During this time of isolation some families will experience the death of a loved one. It may be due to COVID-19, or it could be completely unrelated. It is natural to want to protect and shield children from death; however, we need to talk to children to help them feel safer. The best thing to do is give honest, developmentally appropriate information about death. It is difficult to see a child upset, but children cope better with sad news when they are told the truth.

Creating a sense of connection

We can try create the type of connection that happens at funerals and similar types of ceremonies in different ways. While children are at home they can connect virtually with friends, families and schools to share memories and create ideas together.

Virtual sessions can be planned for people to read tributes, poems or play the music they would have done at a funeral. For the purposes of infection control we must keep physically distant from each other. This is especially hard when we are grieving. Giving hugs to those around us is our normal way of showing support, but now we must restrict these actions to those within our safe isolation zone. Being together in isolation may allow more time to support each other with emotions and feelings around the loss.


We would ordinarily encourage parents to allow children to take part in opportunities to say goodbye to loved ones in ways they feel comfortable. Children and young people are often involved in funerals and ceremonies. It helps them understand the finality of death and shows them how to give and receive compassion. These ceremonies can help children feel less isolated as they are part of a shared experience. During these exceptional times, however, it may not be possible to take part in the end-of-life celebrations and remembrance events such as funerals, memorial services and ceremonies.
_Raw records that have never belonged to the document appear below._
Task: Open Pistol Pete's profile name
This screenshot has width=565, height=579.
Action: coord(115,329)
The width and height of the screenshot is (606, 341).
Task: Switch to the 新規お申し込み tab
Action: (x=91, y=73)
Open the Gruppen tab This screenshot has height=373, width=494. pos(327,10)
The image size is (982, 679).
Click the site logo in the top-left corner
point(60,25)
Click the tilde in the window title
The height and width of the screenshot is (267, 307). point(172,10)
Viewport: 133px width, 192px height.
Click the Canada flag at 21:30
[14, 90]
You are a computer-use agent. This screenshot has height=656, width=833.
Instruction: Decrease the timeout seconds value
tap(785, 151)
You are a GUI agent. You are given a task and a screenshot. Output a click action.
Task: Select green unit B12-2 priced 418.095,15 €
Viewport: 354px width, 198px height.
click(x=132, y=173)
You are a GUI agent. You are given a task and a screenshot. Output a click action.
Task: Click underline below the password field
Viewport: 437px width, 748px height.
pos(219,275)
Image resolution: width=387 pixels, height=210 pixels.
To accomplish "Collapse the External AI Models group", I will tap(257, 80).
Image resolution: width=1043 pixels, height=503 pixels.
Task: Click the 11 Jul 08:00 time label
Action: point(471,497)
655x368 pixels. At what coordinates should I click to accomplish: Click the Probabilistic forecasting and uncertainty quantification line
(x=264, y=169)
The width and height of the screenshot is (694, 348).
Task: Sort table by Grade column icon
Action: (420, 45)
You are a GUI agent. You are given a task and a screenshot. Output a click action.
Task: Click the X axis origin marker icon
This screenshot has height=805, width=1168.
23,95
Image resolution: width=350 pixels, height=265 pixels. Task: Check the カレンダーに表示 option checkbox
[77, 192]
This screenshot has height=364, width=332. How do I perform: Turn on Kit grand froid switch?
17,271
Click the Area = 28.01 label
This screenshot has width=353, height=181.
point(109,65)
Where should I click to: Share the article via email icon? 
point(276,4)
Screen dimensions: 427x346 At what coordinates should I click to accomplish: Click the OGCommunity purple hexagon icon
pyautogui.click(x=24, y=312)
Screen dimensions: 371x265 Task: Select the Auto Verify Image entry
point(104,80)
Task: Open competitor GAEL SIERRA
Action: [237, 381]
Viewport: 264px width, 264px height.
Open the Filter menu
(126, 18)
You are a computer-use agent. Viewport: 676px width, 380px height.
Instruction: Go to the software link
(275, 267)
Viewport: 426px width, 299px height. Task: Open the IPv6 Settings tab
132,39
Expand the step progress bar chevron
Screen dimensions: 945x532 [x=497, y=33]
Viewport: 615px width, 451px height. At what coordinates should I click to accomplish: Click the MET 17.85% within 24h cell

Infection controls may mean family members do not have an opportunity to spend time with someone who is dying, to say goodbye or attend funerals.

Finding new ways to connect in our grief

We have to adapt and develop new ways around supporting each other to grieve until the crisis passes. Children and young people can be encouraged to use their creative skills.

  • Younger children could create stories and pictures of the person who died. They can fill memory boxes and scrapbooks and create photobooks to share with others.
  • Older children may also find comfort in drawing, painting, writing and creating keepsakes to remember the person who died.
  • The family, or school - with the family’s consent, could create an online space to share memories, pictures and videos as a way of collectively remembering.
  • Help children express their feelings in a way that works for them e.g. writing a poem or song, going for a walk to the person’s favourite place or baking/cooking their favourite recipe (See below for more information on activities).

Staying emotionally connected is very important – help children to reach out and talk to the people they are close to, but have to be physically apart from just now. Encourage children to talk about their emotions. Let them know there are adults and friends they can speak to. Let them know that all emotions are ok e.g. sad, confused, angry, lonely. Let them know that grief can be messy but together we can help each other.

The world is a scary place at present. COVID-19 is on all our minds, for families who are bereaved their grief is the biggest thing on their minds. Children get their support from those they trust and who make them feel safe. This means that adults supporting the children and young people need to look after themselves and practice self-care. Make sure adults also have people to talk to, that they allow themselves to experience and express the emotions that they have.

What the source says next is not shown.